It's not a ton of work if you have the right equipment. You can use a pair of scissors and it will take weeks, or you could buy a standard tractor with a small 5 foot rotary cutter and mow it once per year in 6 hours. I just wish I had 10 acres opened up to allow for a 15' batwing mower. What good is it to own acreage if you can't see 5 feet into the woods.


----------



## woodsman23 (Sep 9, 2009)

I have a troybuilt sickle bar mower i used to open up some acres and i now have a cub cadet SLT with a 54" deck to mow it all with. I have also a gas weed eater with a blade on it to keep back the growth.
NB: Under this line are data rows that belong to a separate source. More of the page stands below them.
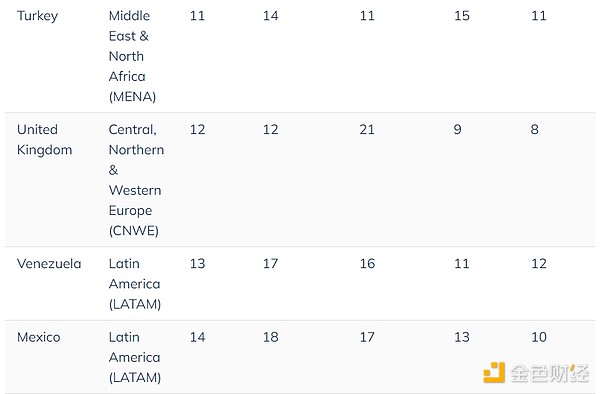Click Venezuela's rank value 13

[x=197, y=264]
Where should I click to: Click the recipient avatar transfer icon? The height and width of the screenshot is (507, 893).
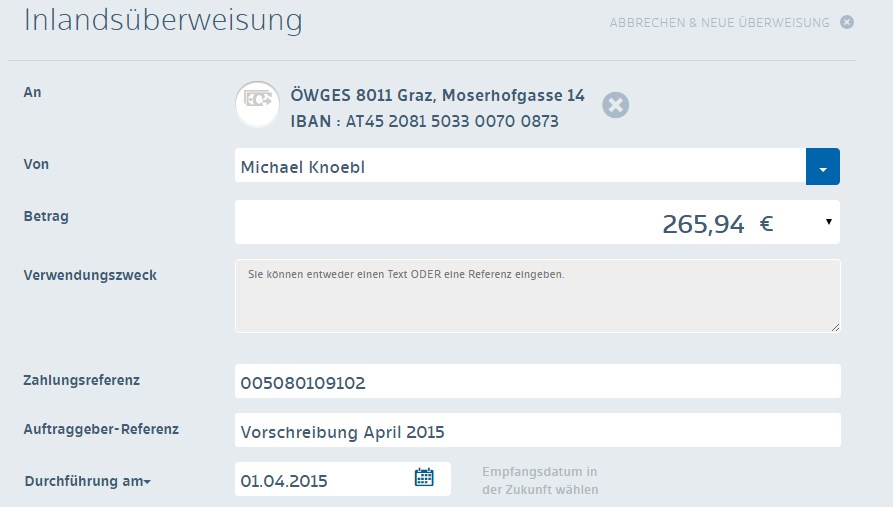click(257, 104)
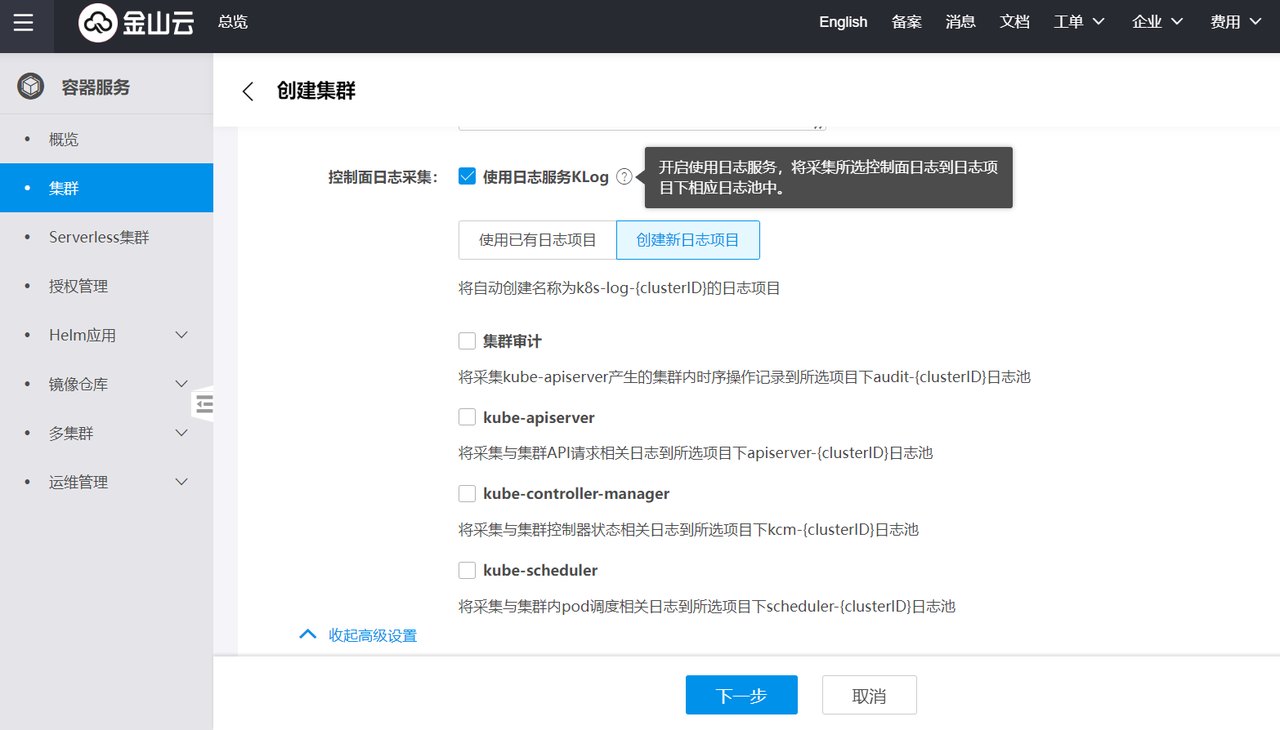1280x730 pixels.
Task: Open the 工单 dropdown in top bar
Action: (1079, 22)
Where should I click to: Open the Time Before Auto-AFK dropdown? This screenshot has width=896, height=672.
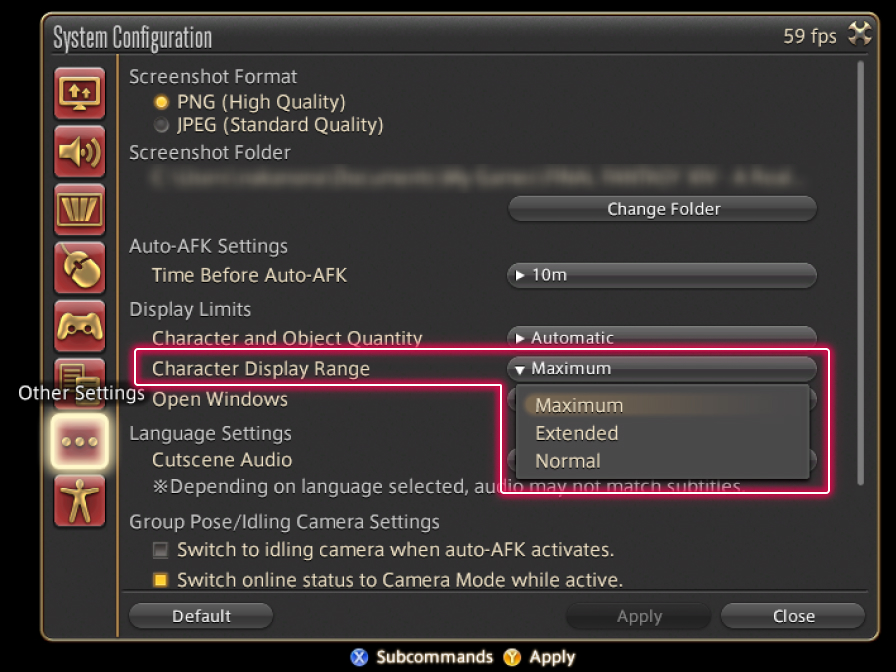[662, 275]
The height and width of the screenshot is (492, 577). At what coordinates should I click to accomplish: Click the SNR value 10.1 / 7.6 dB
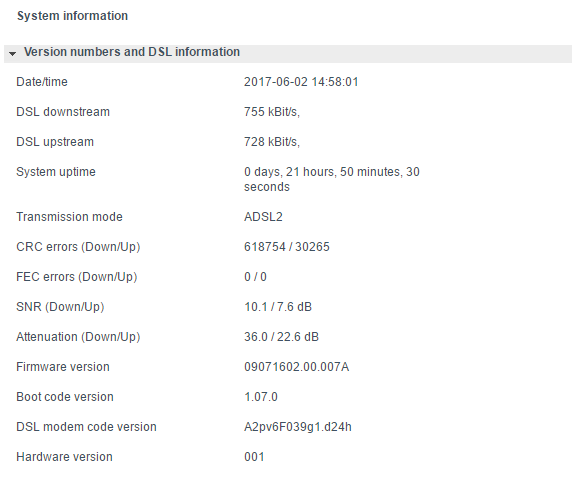point(278,307)
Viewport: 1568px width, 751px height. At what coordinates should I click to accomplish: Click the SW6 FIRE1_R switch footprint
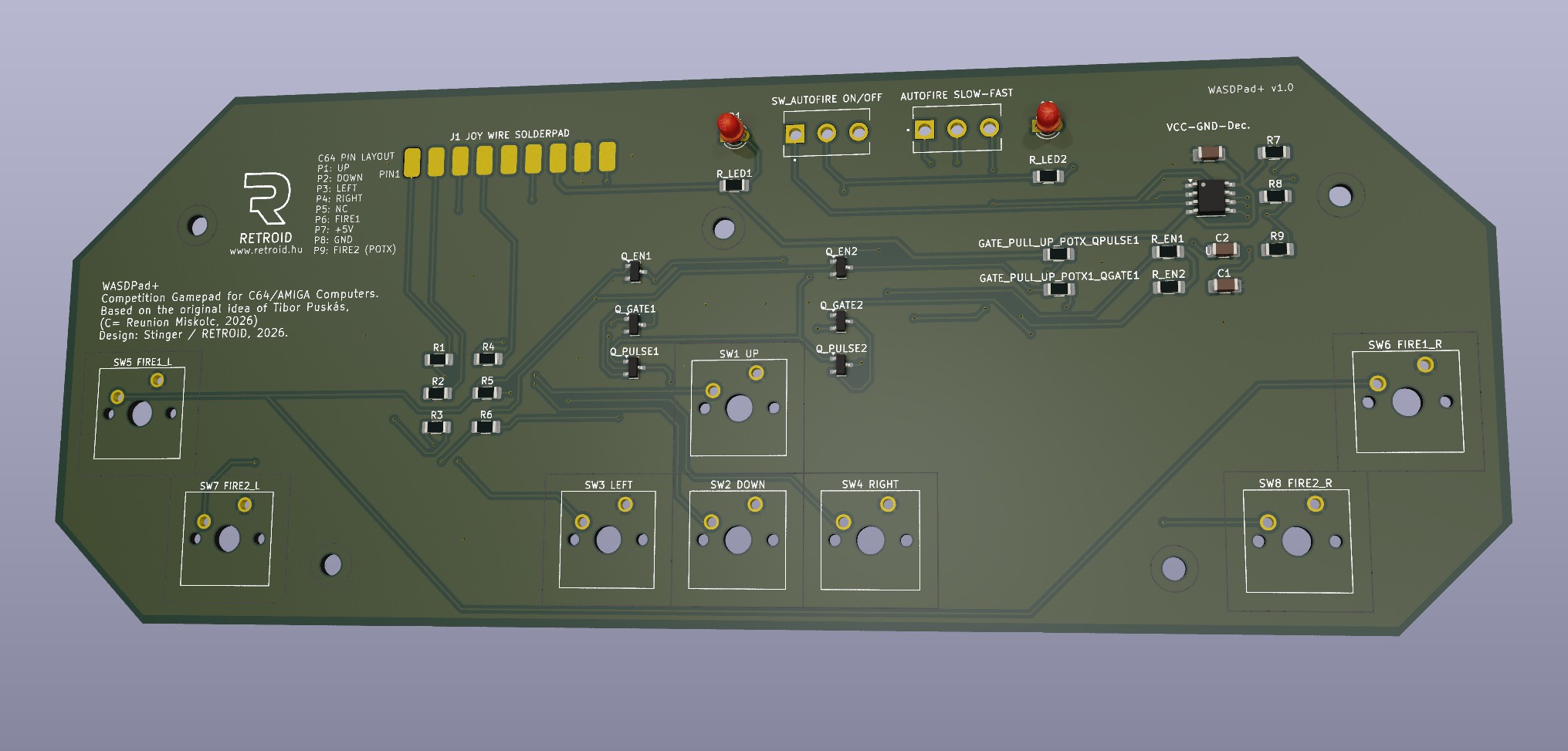tap(1407, 401)
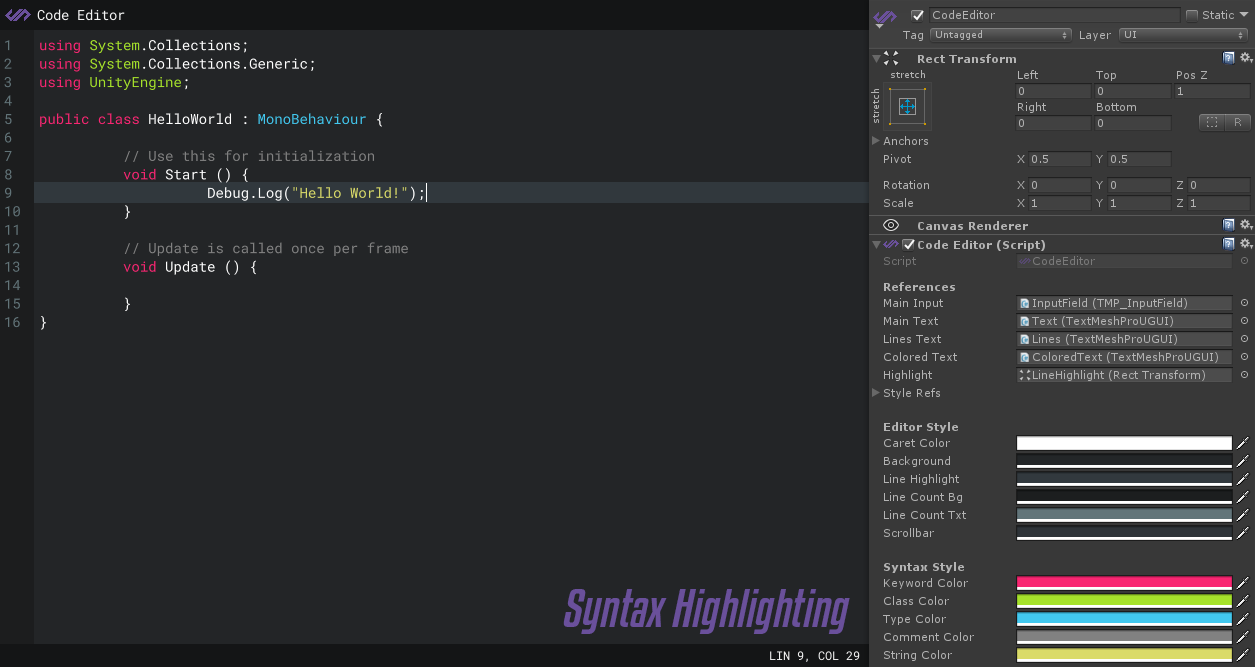The image size is (1255, 667).
Task: Open the anchor presets selector in Rect Transform
Action: 906,106
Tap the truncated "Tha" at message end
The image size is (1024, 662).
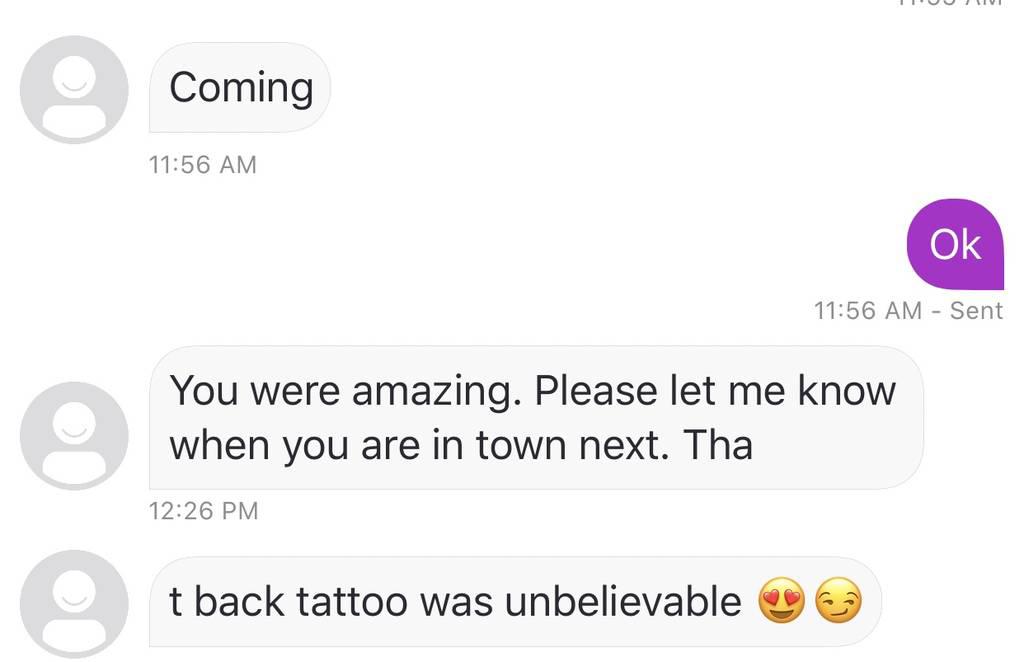point(718,444)
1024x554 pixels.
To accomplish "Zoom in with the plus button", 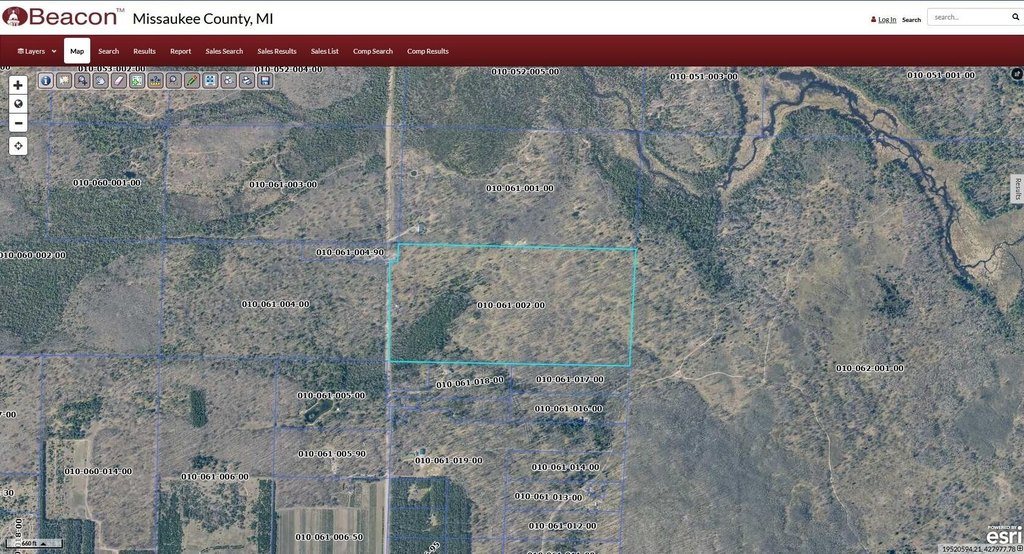I will pos(18,85).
I have the equipment to a point but it gets expensive to just mow the dam lawn... I am at the top of a big hill and the view is forever anyway.. but i do agree with highbeam you don't want to much over growth. 





	

		
			
		

		
	
     <<< my road going uphill





	

		
			
		

		
	
    <<< back view from house





	

		
			
		

		
	
   pond





	

		
			
		

		
	
   plow truck


----------



## Highbeam (Sep 10, 2009)

What a cool driveway.


----------



## gpcollen1 (Sep 10, 2009)

I moved into an overgrown place and did the same thing to an extent.  Did all the cutting and then rented a small excavator.  If you have never been in one, you can pick it up in a few hours.  scraped up the entire area down a few inches, which turned up all the moss and stumps and rocks near the surface.  Removed all the debris and then rough graded the place.  Got 40 yds of topsoil dumped and moved it around, ran it over with the machine and did some leveling and then finished with a hand rake and some seed.  

Not to bad a job at all..


----------



## fbelec (Sep 12, 2009)

we haven't heard back from the person who started this thread. what did ya do and i hope your takin pitcha's.
with 2 inch stumps i don't think that he would have to rent a d9 dozer. get a sawzall cut um up put the top soil over it.


----------



## basod (Sep 12, 2009)

Of the 12acres I own about 1/4ac is grass/yard.  Why cut grass on your days off when you can cut wood? I did invest in a good quality troybuilt chipper, extendable loppers, and found the beast of all brush cutters, the old FS353.  With the beaver head on that thing you an clear out all the small undergrowth saplings.  Most of woods are mature hardwood, with a few large pines.  Once you get an opening the small stuff will just need a clipping every other year. Eventually the canopy will starve out lower vegetation, and then you'll have room to select cut some cord wood.  I added to my arsenal this spring and have a Foreman 500, now just need one of those HD yard trailers so I can get to all the remaining standing and deadfalls.


----------



## LLigetfa (Sep 12, 2009)

Funny how a topic can digress.  The front yard area is about 40’x75’... no space to turn a D9 around in.  The stumps are 2 inch, not something one would rent a stump grinder for.  The area is the front yard, not something you would run a field and brush mower on.


----------



## Highbeam (Sep 12, 2009)

Then just how would you recommend to get the 2" stumps out? I have been stopped in my 10,000# IH bulldozer by 2" stumps. They can be stubborn to remove. If you want to leave them alone they will rot and disappear within a few years.


----------



## LLigetfa (Sep 12, 2009)

Ja, bulldozing out stumps can be tough cuz the tracks sit on the roots.  Ripper teeth on the back seem to work better than the blade on the front.
The way I take out most stumps is to cut the radial roots around it with an axe or mattock and pull them out.  I've also quartered larger stumps and pulled them out a section at a time.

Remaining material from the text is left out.